Trump factor could benefit Connecticut Republicans

Several factors will determine whether Republicans can translate voter frustration over Connecticut's continuing fiscal problems and lagging economic recovery into Election Day victories that challenge Democratic dominance in the state House and Senate.

An analysis of those factors suggest that Republicans will pick up seats in both chambers and potentially could take control of the Senate, where they would need to add four seats to turn their 21-15 minority status into 19-17 Republican control.

While I consider that unlikely, it could happen.

The first factor is how effective will Republicans be in making this an election about ending one-party rule and about the unpopularity of Gov. Dannel P. Malloy.

So far, I don’t see Republicans doing a great job of this, but it is still relatively early.

A Republican candidate seeking to unseat a Democratic incumbent has to make the race not about the incumbent, but about the incumbent’s party and its role — after controlling the House, Senate and governor’s chair for the last six years — in creating the state’s problems.

State Republican Party Chairman J.R. Romano told me the party is well aware of that strategy and has plans to execute it, though he said he could not reveal its “battle plans.”

I envision a TV ad campaign that targets Malloy as if he were running himself, with a general “vote Republican” message to curb Malloy’s power and that of the Democrats.
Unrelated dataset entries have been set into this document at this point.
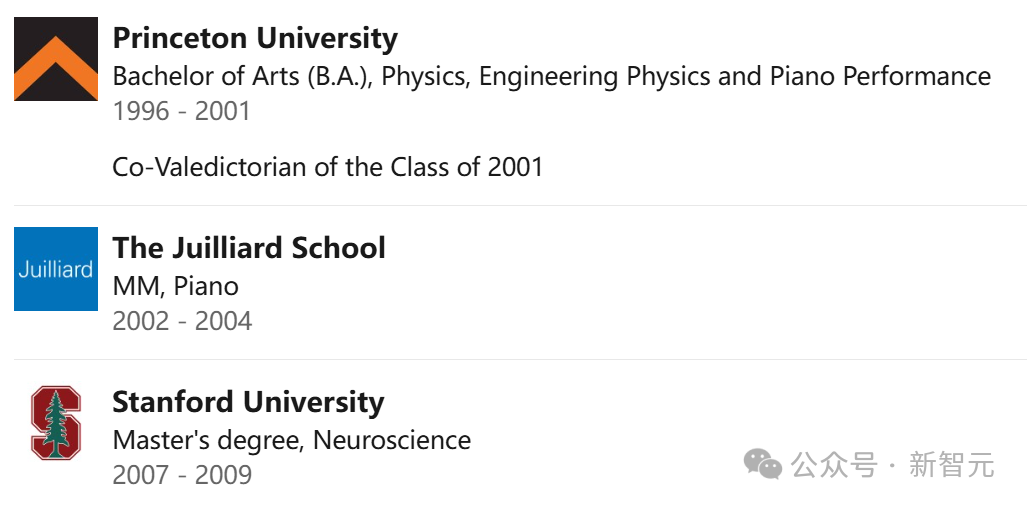Viewport: 1027px width, 506px height.
Task: Open the Stanford University heading
Action: 248,402
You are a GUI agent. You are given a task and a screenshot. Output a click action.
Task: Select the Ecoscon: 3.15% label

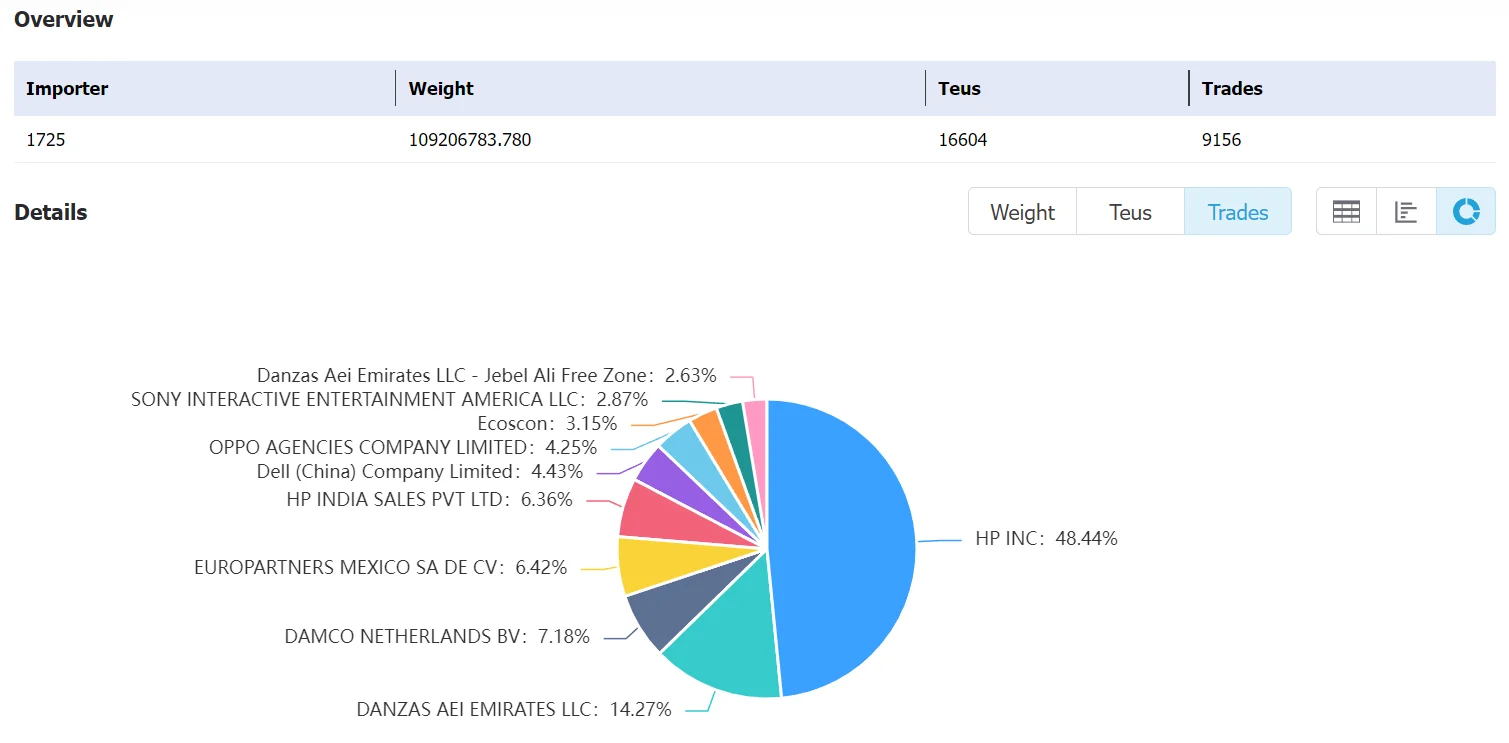click(x=547, y=423)
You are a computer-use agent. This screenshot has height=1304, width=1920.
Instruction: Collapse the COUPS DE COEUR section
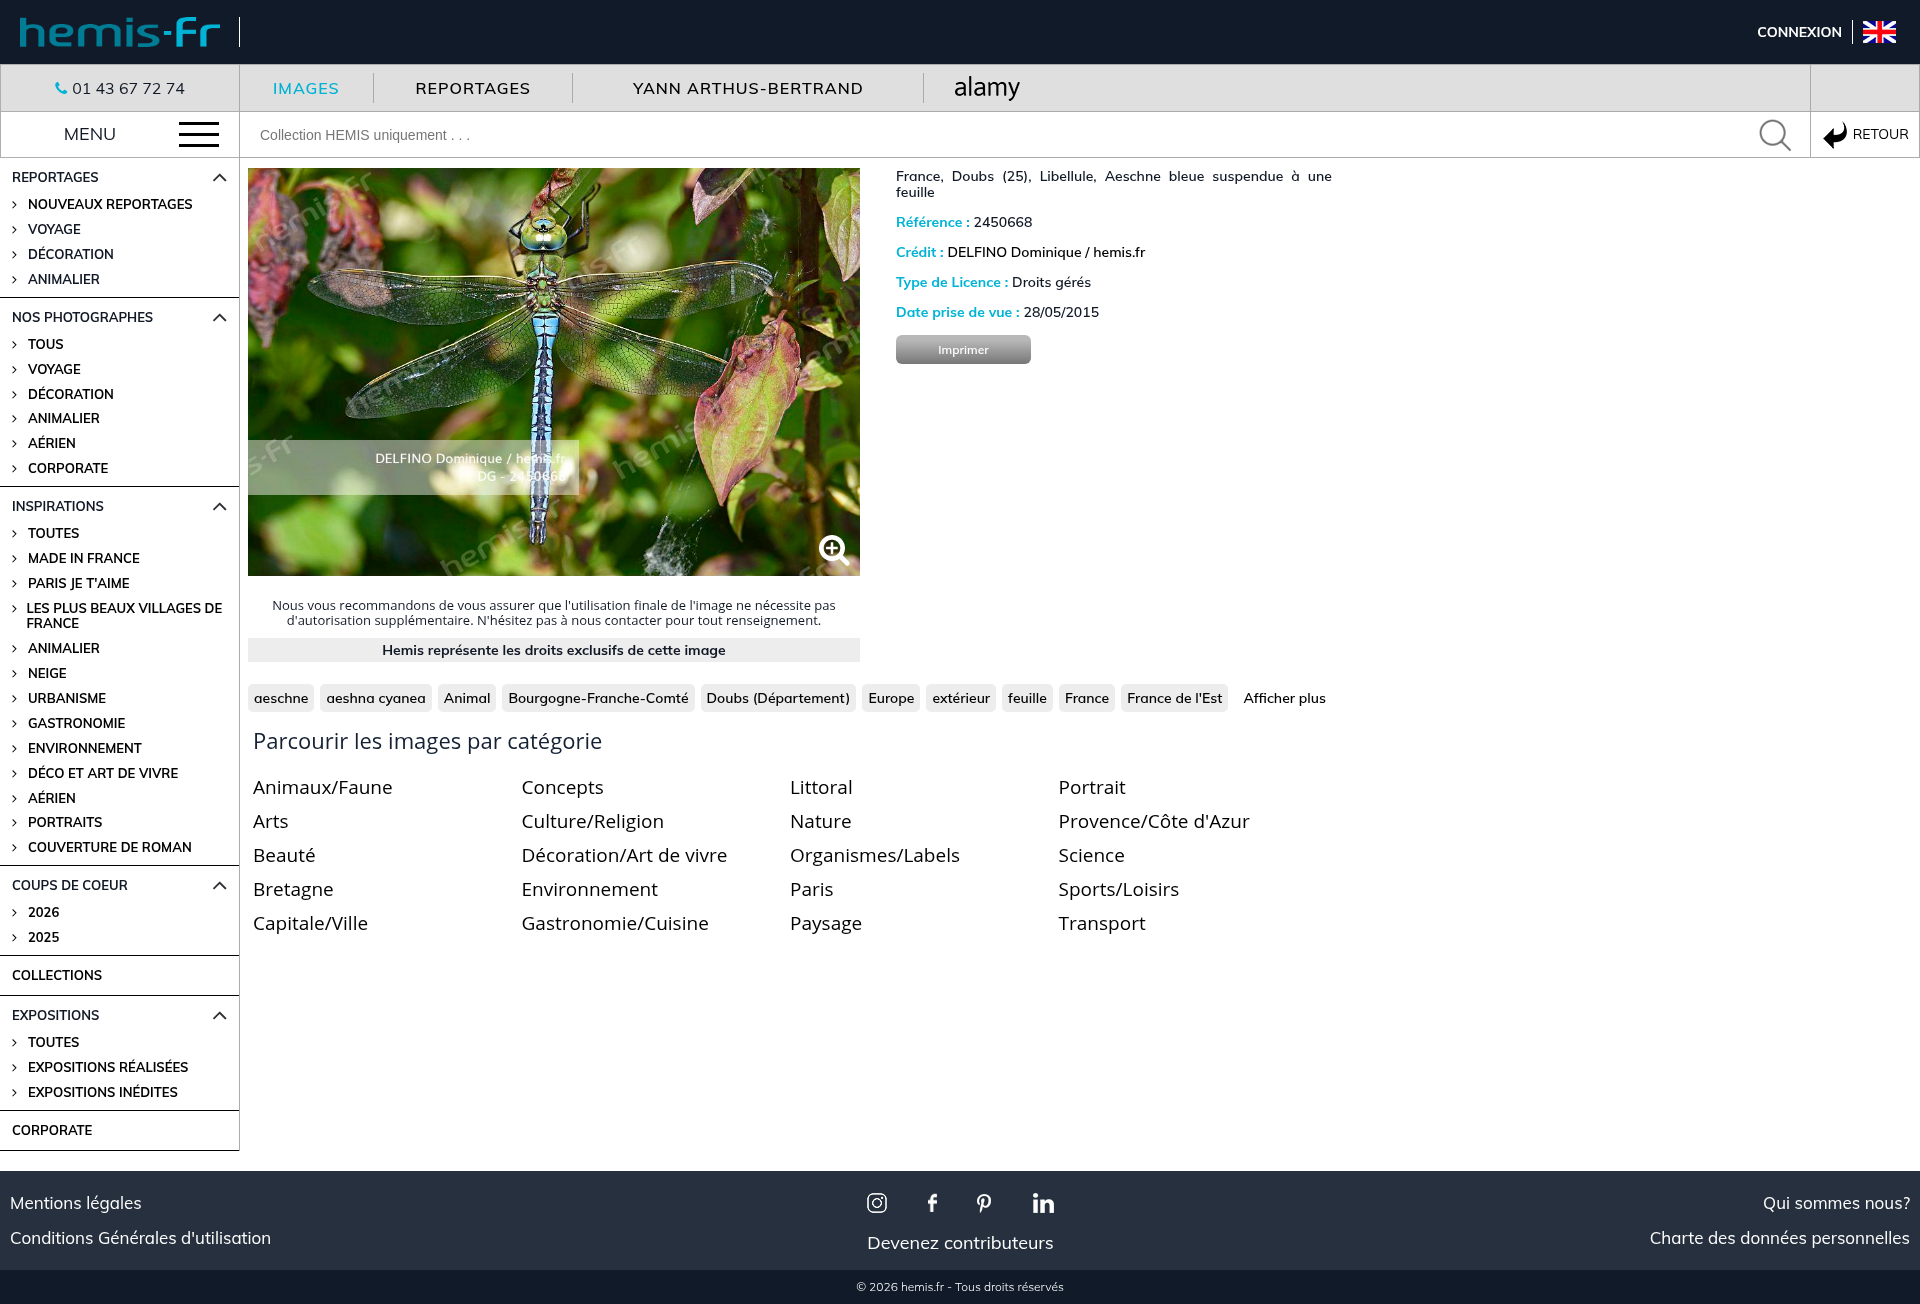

The second factor is how damaging will the weak candidates the Republicans are running in U.S. Senate and congressional races at the top of the ticket hurt their chances of doing well in state House and Senate contests.
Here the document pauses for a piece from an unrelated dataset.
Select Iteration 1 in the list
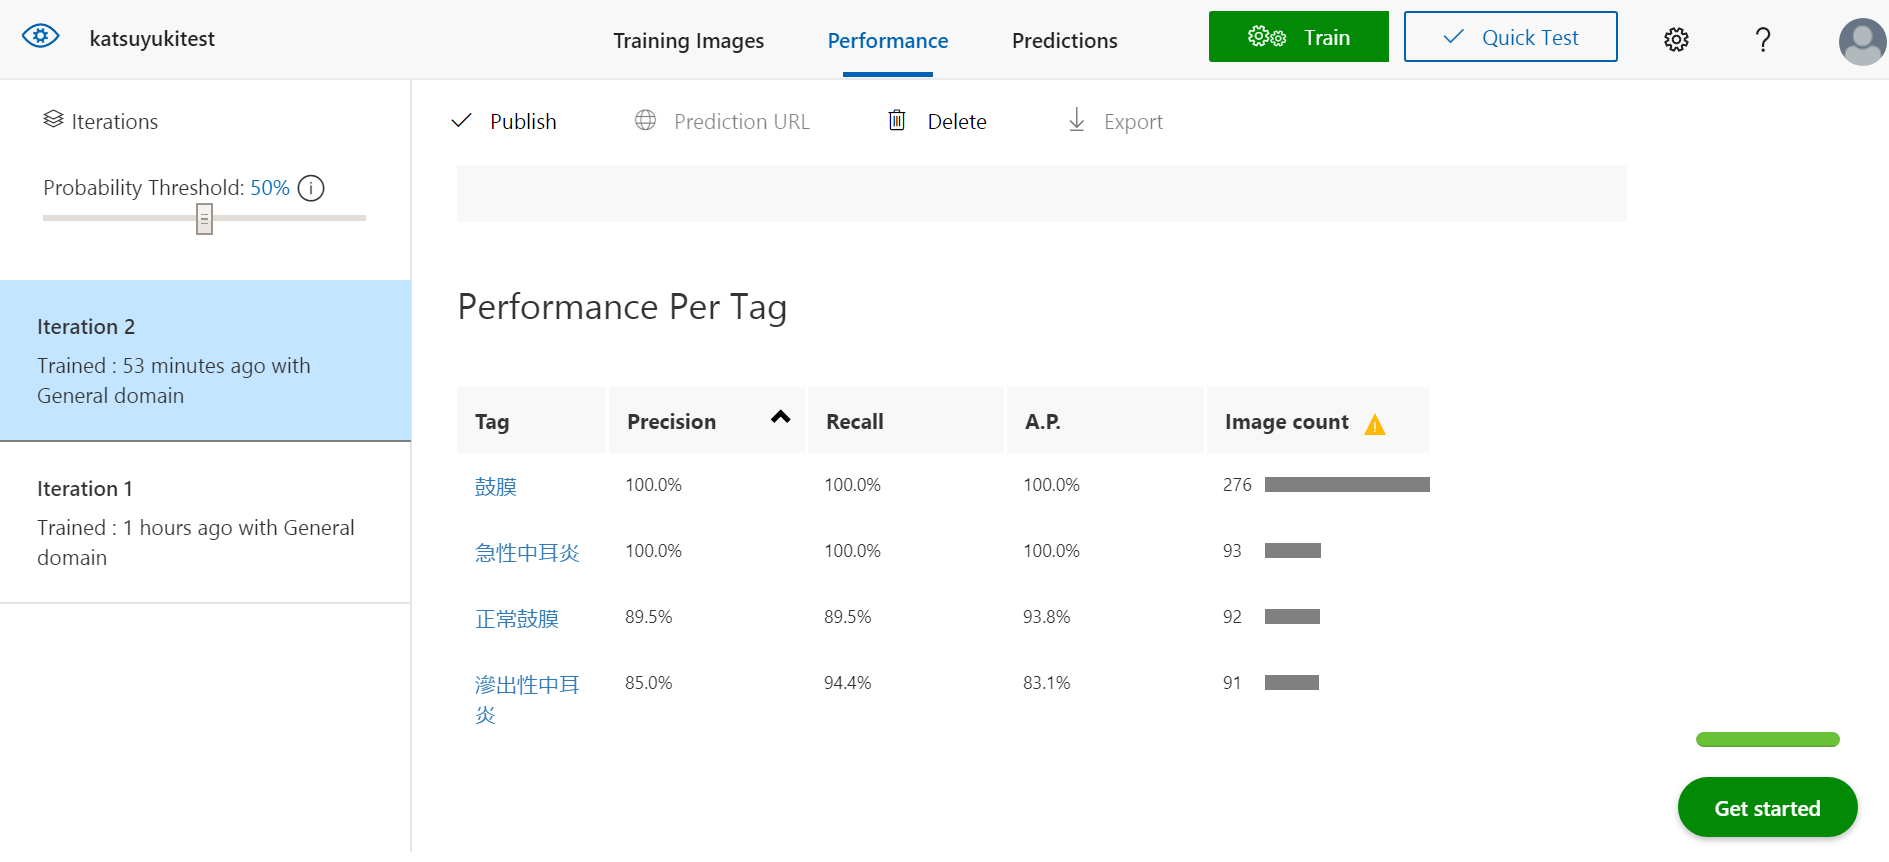 click(x=205, y=522)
Conventional wisdom is that voters largely pay attention to races at the top of the ticket and that performing badly there drags down party candidates lower on the ballot.

But this is not a conventional year.

There is a decided lack of enthusiasm among Democrats for their presidential candidate, Hillary Clinton. The passion for Barack Obama that existed in the past two elections drove large turnouts in the state’s Democratic urban strongholds.

“He was a rock star,” Romano conceded.

I just don’t see that happening this year. If that urban vote is depressed, it will mitigate the impact of weak Republican candidates in Senate and congressional races and give down-ticket Republicans a chance to pick up victories in state races.

Which leads me to the Trump factor.

Many have seen Trump as a disaster for Connecticut Republicans, his unpopularity here blunting the opportunity for the GOP to challenge Democratic control in Hartford. I had this perspective early on.

Having watched the race evolve, however, I now see the Trump factor as benefitting many lower-ticket Republicans, particularly here in eastern Connecticut. While I still see Trump losing the state because of the urban vote (thank goodness), I expect he will win most rural and suburban towns in eastern Connecticut, the kind of places where Republican challengers have the best chance of defeating Democratic state legislators.

And core Trump supporters are enthusiastic.

Interestingly, the State Elections Enforcement Commission has ruled that Democrats using state funds to run their campaigns under the Citizens’ Election Program cannot attack Trump in their advertisements, because that would benefit another candidate, one running for federal office — Clinton — using state funds.

But because Malloy is not a candidate, he is fair game for Republican attack ads using the public campaign money.

The Republican focus should be on the state legislative races. Like developing a minor league baseball system, electing more state candidates could lay the groundwork for the party’s future. A failure to gain legislative seats would be an opportunity lost.

Paul Choiniere is the editorial page editor.